◆ Supplied information:
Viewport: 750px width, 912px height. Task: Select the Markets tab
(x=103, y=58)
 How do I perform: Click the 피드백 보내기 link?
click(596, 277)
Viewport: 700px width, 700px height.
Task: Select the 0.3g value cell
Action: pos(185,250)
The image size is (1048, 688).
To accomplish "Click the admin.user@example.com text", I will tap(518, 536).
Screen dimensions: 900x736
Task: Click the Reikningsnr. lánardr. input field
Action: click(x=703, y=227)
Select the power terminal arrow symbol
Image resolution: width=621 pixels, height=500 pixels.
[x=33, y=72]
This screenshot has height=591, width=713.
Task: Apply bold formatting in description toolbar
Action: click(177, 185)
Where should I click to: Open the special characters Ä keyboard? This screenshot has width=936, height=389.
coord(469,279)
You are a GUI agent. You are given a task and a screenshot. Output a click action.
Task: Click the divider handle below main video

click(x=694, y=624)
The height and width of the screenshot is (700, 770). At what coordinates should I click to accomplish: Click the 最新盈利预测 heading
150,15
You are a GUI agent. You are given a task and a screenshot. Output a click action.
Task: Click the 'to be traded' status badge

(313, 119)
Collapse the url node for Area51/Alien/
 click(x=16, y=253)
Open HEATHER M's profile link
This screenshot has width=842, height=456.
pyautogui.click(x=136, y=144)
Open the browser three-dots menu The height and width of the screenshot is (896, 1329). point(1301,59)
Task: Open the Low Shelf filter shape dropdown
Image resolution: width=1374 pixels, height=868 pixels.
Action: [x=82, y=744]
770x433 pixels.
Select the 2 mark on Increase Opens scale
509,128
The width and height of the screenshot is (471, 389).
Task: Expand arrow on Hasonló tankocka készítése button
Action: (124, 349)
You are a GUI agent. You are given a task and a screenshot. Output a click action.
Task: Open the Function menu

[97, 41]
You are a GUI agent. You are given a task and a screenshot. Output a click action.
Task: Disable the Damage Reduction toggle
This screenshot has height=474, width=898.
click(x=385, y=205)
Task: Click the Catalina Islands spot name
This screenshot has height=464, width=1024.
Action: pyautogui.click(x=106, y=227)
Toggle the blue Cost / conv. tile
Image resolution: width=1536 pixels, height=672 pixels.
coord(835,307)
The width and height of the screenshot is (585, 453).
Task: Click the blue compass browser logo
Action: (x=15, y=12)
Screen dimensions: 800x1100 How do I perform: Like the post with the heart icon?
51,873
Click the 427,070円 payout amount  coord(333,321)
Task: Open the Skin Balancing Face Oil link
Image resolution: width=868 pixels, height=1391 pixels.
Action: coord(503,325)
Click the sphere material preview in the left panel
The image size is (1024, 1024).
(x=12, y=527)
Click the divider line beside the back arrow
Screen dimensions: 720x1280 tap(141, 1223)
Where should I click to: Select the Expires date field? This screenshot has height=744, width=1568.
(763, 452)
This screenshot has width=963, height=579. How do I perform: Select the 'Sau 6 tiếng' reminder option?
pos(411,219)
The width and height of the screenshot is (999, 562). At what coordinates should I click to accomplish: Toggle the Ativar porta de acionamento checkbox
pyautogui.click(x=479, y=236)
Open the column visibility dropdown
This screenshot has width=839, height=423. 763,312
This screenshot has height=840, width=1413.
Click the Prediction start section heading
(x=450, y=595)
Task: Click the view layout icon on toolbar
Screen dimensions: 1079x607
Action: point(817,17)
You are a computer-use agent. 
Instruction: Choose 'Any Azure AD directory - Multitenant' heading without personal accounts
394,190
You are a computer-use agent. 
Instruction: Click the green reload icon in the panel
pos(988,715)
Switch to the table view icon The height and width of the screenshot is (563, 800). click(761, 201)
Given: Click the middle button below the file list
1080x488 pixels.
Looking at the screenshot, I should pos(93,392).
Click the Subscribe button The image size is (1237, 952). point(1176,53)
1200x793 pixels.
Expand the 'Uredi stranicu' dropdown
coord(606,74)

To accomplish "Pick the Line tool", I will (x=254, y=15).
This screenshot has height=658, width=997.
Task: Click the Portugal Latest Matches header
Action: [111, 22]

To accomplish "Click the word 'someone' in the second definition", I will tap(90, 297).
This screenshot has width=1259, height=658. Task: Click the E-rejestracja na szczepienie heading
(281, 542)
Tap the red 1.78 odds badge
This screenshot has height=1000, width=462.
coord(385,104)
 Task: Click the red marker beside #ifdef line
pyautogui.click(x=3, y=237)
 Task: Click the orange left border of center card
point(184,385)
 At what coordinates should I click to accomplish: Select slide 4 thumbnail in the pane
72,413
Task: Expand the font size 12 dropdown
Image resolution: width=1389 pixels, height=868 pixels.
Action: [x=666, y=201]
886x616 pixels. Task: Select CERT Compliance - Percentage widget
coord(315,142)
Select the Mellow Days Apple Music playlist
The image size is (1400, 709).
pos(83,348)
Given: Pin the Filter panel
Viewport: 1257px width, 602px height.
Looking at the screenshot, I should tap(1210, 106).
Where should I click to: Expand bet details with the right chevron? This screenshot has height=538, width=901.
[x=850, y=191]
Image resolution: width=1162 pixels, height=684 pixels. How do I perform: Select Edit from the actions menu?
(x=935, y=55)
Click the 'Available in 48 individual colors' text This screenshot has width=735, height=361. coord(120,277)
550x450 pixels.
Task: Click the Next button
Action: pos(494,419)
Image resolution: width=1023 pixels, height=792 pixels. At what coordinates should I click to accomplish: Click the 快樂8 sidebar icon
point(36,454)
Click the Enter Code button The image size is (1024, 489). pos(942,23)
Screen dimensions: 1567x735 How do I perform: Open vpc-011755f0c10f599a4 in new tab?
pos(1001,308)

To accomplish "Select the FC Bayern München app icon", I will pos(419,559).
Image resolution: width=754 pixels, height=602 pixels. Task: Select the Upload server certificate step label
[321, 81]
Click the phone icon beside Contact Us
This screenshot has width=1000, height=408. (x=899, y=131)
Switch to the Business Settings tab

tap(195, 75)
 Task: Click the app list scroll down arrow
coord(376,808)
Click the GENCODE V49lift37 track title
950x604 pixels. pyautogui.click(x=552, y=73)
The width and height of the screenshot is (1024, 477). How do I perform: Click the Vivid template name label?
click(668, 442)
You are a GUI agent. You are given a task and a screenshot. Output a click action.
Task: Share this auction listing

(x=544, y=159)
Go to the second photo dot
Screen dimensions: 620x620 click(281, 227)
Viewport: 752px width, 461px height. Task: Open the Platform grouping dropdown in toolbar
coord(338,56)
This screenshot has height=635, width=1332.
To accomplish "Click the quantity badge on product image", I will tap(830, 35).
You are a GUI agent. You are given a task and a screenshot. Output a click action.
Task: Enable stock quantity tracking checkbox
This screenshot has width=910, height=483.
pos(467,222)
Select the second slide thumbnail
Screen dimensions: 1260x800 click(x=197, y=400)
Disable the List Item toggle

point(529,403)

◆ Assignment:
Transcribe exactly, and only, the lines from the opening line of the records through the line containing "The image size is (1048, 688).".

◆ Exercise response:
Viewport: 750px width, 912px height. Task: Select the Markets tab
(x=103, y=58)
 How do I perform: Click the 피드백 보내기 link?
click(596, 277)
Viewport: 700px width, 700px height.
Task: Select the 0.3g value cell
Action: pos(185,250)
The image size is (1048, 688).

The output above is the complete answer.